Reputation: 11
I am executing a select query using full outer join across 2 tables which are in 2 different databases. I'm using Postgresql 9.6.
The query is not going with parallelism even if we set the below parameters:
work_mem=256MB,
max_worker_process=40,
force_parallel_mode=on,
max_parallel_workers_per_gather=4,
parallel_tuple_cost=0.1,
parallel_setup_cost=1000,
min_parallel_relation_size=8MB
This is the query:
SELECT mea.ocs_cdr_type,
mea.ocs_time_stamp,
mea.sum_ocs_call_cost,
ctr.ctr_name
FROM mea_req_54 mea
FULL OUTER JOIN country ctr ON mea.ocs_imei = ctr.ctr_name;
This is the definition of mea_req_54
:
Table "public.mea_req_54"
Column | Type | Modifiers
----------------------------+-----------------------------+-----------
mer_id | numeric(19,0) | not null
mer_from_dttm | timestamp without time zone | not null
mer_to_dttm | timestamp without time zone | not null
fng_id | numeric(19,0) |
ocs_imsi_number_norm | character varying(255) |
ocs_account_number | character varying(255) |
ocs_charging_id | character varying(255) |
ocs_cdr_type | character varying(255) |
ocs_bit_description | character varying(255) |
ocs_time_stamp_raw | timestamp without time zone |
ocs_time_stamp | timestamp without time zone |
ocs_duration | numeric(10,0) |
ocs_duration_str | character varying(255) |
ocs_upload_volume | numeric(19,0) |
ocs_download_volume | numeric(19,0) |
sum_ocs_total_volume | numeric(19,0) |
sum_ocs_call_cost | numeric(19,0) |
ocs_plmn_identifier | character varying(255) |
ocs_imei | character varying(255) |
ocs_user_loc_info | character varying(255) |
ocs_bp_id | character varying(255) |
ocs_ref_spec_from_contract | character varying(255) |
ocs_subapp_in_contract_acc | character varying(255) |
ocs_baseline_date_bill | timestamp without time zone |
ocs_target_date_bill | timestamp without time zone |
ocs_date_of_origin_bill | timestamp without time zone |
ctr_id | numeric(10,0) |
ctr_iso_cd | character varying(255) |
ctr_name | character varying(255) |
dblink_run | numeric(10,0) |
Indexes:
"mea_req_54_pk" UNIQUE, btree (mer_id)
This is the definition of country
:
Table "public.country"
Column | Type | Modifiers
---------------------+------------------------+-----------
ctr_id | numeric(10,0) | not null
ctr_iso_cd | character varying(255) | not null
ctr_name | character varying(255) | not null
system_generated_fl | character(1) |
ctr_delete_fl | character(1) | not null
ctr_dial_code | character varying(255) | not null
ctr_version_id | numeric(10,0) | not null
ptn_id | numeric(10,0) | not null
Indexes:
"country_ak" UNIQUE, btree (ctr_name)
"country_pk" UNIQUE, btree (ctr_id)
"country_ss1" UNIQUE, btree (ctr_iso_cd)
This is the execution plan:
QUERY PLAN
-------------------------------------------------------------------------------------------------------------------------------------------
Hash Full Join (cost=482.50..14564568.50 rows=300000000 width=29) (actual time=8.810..305863.949 rows=300015000 loops=1)
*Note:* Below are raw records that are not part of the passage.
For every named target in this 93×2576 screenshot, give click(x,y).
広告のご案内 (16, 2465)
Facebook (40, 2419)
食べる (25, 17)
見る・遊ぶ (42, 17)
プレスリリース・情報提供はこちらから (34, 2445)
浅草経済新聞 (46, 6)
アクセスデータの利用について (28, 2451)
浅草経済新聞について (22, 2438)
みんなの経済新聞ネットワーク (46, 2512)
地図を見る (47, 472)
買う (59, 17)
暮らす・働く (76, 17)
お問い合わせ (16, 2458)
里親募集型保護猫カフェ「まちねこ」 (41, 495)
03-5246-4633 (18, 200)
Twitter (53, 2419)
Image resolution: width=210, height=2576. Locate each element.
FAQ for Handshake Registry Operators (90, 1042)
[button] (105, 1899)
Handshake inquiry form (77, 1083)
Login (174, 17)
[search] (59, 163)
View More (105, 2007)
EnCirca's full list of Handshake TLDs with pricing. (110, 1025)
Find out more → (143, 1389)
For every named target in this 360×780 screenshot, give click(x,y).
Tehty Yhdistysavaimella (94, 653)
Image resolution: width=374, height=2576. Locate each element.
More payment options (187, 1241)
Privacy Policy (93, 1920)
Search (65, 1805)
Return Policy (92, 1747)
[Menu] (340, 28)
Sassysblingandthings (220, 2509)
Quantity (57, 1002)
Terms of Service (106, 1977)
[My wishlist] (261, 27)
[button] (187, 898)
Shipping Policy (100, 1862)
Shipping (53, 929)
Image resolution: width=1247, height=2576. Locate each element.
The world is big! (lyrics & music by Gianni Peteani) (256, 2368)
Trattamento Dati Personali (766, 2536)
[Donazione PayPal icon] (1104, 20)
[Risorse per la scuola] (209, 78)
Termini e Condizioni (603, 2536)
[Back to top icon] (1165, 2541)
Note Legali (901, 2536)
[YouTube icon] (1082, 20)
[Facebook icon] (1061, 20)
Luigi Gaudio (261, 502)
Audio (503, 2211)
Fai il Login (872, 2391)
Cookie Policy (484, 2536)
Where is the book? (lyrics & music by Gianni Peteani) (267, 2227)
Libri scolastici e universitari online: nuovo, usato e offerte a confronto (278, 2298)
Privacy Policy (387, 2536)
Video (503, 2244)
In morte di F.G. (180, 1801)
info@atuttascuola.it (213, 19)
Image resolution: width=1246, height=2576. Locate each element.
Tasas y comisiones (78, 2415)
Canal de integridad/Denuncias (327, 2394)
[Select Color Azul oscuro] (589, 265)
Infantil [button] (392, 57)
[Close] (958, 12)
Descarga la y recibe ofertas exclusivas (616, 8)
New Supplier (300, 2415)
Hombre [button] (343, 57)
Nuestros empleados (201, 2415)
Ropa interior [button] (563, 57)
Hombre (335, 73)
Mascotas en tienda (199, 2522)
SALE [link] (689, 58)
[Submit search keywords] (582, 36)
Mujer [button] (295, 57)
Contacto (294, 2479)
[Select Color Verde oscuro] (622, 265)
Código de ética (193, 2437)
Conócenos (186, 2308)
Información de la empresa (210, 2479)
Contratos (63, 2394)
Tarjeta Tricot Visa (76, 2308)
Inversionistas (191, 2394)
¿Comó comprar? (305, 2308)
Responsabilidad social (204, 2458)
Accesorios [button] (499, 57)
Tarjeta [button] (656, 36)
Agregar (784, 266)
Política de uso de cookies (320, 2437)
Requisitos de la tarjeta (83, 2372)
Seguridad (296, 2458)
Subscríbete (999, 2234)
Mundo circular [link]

Hash Cond: ((mea.ocs_imei)::text = (ctr.ctr_name)::text)
-> Seq Scan on mea_req_54 mea (cost=0.00..10439086.00 rows=300000000 width=19) (actual time=0.005..131927.791 rows=300000000 loops=1)
-> Hash (cost=295.00..295.00 rows=15000 width=13) (actual time=8.784..8.784 rows=15000 loops=1)
Buckets: 16384 Batches: 1 Memory Usage: 791kB
-> Seq Scan on country ctr (cost=0.00..295.00 rows=15000 width=13) (actual time=0.008..4.138 rows=15000 loops=1)
Planning time: 0.085 ms
Execution time: 355065.791 ms
(8 rows)
Upvotes: 1
Views: 1342
Reputation: 11
Post reducing the parallel_tuple_cost and parallel_setup_cost parameters from the default values, the query ran with parallelism.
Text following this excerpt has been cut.